OSFY: What major challenges has the company faced till now?
PN: Raising money and talent acquisition and retention.
OSFY: How did you overcome them?
PN: Initial rounds of investment came from VC’s in Australia. Once we got to critical mass and once we were able to demonstrate that our model was working we were able to attract USD investors. We are close to profitability and will not need to raise again. Having a base in Australia and locations around the world has helped us to hire and keep talent in places where it is not overly expensive.
OSFY: How has the growth of the company been in say, last one year?
PN: Last year it was about 70 per cent, the prior year was 100 per cent.
OSFY: What kind of customers are you targeting?
PN: Any company that has a big data problem and is running apps in the public or private cloud. We have a lot of customers in finance, retail and gaming to name a few.
OSFY: What are your expansion plans for the future?
PN: We will continue doubling revenues and adding new technologies to the platform. Establish the company as “the” open source solution for the data layer for applications that have massive scale”.
OSFY: What are your India plans?
PN: We would like to have an independent India operation within the next 18 months. Currently, we are assessing the market opportunity and our preferred go-to-market strategy.
OSFY: Any immediate targets you want to achieve in the next few months or year?
PN: We want to add a MySQL technology to our platform and establish our solution in 20 more of the Fortune 100 accounts (we already have several).
OSFY: What strategies are you using to drive growth?
PN: In order to drive growth we have to pick the technologies that drive scale (more data = more compute nodes= more revenue) and are best in class (for example Cassandra is used by the biggest companies in the world like Apple). Secondly, we have to have a broad and complete platform in order to be a total solution provider for our customers. Finally, we need to establish the company as the rock-solid, reliable provider of a managed service for these. If we do these three things right the revenue growth and revenue quality will follow.

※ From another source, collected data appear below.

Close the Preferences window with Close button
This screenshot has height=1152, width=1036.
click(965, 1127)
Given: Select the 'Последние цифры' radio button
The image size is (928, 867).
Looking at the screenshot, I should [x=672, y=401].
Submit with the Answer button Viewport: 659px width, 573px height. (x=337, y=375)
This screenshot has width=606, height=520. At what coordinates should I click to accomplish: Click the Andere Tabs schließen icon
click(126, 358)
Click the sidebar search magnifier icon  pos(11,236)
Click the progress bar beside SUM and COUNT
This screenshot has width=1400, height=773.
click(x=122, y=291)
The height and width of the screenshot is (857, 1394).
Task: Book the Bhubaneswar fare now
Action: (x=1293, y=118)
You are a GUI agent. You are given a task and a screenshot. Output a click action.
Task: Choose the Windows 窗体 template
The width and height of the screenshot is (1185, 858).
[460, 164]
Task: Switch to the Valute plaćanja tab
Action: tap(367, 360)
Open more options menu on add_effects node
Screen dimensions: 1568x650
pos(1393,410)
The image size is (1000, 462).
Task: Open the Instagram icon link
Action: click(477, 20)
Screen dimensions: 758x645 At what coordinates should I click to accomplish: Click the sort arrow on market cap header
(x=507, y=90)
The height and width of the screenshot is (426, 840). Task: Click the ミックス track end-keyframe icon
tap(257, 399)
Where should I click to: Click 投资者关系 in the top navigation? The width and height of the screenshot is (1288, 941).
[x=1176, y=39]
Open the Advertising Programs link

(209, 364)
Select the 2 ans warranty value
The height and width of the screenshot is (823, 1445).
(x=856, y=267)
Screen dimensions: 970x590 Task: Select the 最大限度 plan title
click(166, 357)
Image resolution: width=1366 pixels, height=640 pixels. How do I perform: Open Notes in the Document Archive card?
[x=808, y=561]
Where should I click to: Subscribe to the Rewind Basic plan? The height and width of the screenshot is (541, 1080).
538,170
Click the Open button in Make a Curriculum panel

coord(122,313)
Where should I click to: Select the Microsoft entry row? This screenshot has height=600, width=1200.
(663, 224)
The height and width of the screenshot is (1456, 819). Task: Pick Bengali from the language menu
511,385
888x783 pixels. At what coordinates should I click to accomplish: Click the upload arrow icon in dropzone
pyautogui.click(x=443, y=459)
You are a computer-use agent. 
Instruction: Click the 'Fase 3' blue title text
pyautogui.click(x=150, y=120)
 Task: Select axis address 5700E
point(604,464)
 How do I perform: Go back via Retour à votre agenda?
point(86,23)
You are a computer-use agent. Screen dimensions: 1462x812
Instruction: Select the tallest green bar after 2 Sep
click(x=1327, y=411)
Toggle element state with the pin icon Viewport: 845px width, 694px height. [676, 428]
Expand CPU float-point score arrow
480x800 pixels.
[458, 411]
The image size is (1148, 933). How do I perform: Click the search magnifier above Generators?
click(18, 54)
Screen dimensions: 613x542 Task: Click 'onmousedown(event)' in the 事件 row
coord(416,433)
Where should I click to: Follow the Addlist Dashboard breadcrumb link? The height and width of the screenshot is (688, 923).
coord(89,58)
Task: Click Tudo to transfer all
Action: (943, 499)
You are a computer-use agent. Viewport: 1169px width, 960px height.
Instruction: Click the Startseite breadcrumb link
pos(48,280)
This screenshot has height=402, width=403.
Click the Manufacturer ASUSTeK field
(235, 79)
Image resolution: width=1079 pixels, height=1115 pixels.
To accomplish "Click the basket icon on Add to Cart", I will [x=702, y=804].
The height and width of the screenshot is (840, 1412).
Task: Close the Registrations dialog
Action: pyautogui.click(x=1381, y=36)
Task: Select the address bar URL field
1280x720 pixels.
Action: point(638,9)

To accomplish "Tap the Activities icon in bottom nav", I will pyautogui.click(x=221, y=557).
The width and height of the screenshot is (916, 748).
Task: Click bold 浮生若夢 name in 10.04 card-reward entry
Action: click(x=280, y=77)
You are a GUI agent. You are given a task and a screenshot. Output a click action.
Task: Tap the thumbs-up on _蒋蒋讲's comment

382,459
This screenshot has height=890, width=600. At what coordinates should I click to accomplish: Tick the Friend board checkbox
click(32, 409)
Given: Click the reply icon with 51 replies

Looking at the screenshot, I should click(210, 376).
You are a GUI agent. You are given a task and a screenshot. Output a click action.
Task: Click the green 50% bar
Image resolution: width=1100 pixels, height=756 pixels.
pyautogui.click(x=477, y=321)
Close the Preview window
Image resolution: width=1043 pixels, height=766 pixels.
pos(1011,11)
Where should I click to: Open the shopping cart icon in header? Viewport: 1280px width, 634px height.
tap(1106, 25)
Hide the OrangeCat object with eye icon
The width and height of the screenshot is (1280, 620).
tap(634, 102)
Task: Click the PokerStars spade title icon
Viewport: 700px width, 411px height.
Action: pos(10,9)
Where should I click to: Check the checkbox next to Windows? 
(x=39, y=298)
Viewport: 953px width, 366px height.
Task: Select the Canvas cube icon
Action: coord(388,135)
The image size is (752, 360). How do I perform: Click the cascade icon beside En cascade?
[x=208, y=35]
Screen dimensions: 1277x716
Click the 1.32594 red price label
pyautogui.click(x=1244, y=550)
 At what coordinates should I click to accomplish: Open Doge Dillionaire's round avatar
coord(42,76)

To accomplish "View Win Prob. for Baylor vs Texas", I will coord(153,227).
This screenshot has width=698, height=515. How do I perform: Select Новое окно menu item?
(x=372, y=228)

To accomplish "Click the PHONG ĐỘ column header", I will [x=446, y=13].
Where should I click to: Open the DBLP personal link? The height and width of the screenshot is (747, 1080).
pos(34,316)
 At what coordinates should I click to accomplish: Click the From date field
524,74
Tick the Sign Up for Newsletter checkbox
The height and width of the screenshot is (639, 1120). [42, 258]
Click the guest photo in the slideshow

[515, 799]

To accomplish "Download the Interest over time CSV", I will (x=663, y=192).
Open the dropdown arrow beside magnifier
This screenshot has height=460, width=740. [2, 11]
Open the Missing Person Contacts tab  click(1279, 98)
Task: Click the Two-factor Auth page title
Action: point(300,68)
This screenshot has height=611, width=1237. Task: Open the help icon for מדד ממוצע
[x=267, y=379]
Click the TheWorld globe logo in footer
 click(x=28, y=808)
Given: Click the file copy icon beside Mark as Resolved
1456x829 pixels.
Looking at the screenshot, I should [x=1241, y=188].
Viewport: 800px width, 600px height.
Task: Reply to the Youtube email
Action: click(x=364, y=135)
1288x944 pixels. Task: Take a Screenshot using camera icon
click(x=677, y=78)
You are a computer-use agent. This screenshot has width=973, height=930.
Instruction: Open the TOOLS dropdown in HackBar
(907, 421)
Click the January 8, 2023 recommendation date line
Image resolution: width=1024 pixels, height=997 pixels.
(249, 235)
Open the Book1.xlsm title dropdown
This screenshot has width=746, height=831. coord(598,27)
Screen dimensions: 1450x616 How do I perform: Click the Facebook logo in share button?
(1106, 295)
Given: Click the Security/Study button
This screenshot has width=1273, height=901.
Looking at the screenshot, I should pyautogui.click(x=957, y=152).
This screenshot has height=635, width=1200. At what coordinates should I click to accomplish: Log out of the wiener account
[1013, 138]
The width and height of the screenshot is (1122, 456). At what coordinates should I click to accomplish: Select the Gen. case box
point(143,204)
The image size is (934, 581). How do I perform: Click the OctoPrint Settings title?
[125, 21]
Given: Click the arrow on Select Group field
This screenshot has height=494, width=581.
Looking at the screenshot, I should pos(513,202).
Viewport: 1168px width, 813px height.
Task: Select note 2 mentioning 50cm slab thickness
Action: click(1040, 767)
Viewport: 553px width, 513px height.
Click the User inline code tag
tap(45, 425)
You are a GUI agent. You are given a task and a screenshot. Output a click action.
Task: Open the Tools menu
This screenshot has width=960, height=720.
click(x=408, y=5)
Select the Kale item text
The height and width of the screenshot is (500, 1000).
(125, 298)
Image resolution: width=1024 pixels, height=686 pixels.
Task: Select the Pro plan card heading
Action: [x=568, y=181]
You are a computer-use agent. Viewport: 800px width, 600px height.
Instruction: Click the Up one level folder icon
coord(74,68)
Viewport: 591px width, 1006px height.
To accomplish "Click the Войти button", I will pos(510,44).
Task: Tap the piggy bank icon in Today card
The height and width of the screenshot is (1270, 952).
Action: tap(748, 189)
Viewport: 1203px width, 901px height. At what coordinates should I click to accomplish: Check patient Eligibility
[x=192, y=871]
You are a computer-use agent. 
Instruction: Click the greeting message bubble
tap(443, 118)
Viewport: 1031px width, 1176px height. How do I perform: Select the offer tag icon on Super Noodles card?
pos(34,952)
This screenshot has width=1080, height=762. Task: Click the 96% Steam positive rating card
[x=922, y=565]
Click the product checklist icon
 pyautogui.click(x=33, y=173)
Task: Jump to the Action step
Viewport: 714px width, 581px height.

OSFY: In your opinion, how do you think the open space is doing presently?
PN: Some companies like Redhat and MongoDB have had success. Others like Pivotal, Cloudera and Datastax have struggled to continue their growth. I think the big problem for those companies is that they tried to commercialize an open source technology which ends up competing with them as the open source matured. We believe that our model is a much better one for open source than the traditional open core model which these companies have followed.
OSFY: How do you think the OSS space can be improved upon?
PN: It can be done by more embracing and support of the communities themselves and the promise of pure open source rather than forking the code to build proprietary technologies (something that destroys the promise of open source and something that most companies are trying to get away from).
OSFY: How do you think India is faring in Open Source?
PN: It seems to be the best off all the developing and also Asian countries (much better than China, Japan, Korea for example). I think this is driven by the relatively low cost of engineering resources, the high quality of engineers coming from top universities and the comfort with English as a common language.
OSFY: What are your suggestions for India to improve, if any?
PN: There should be more companies supporting and contributing to the open source communities.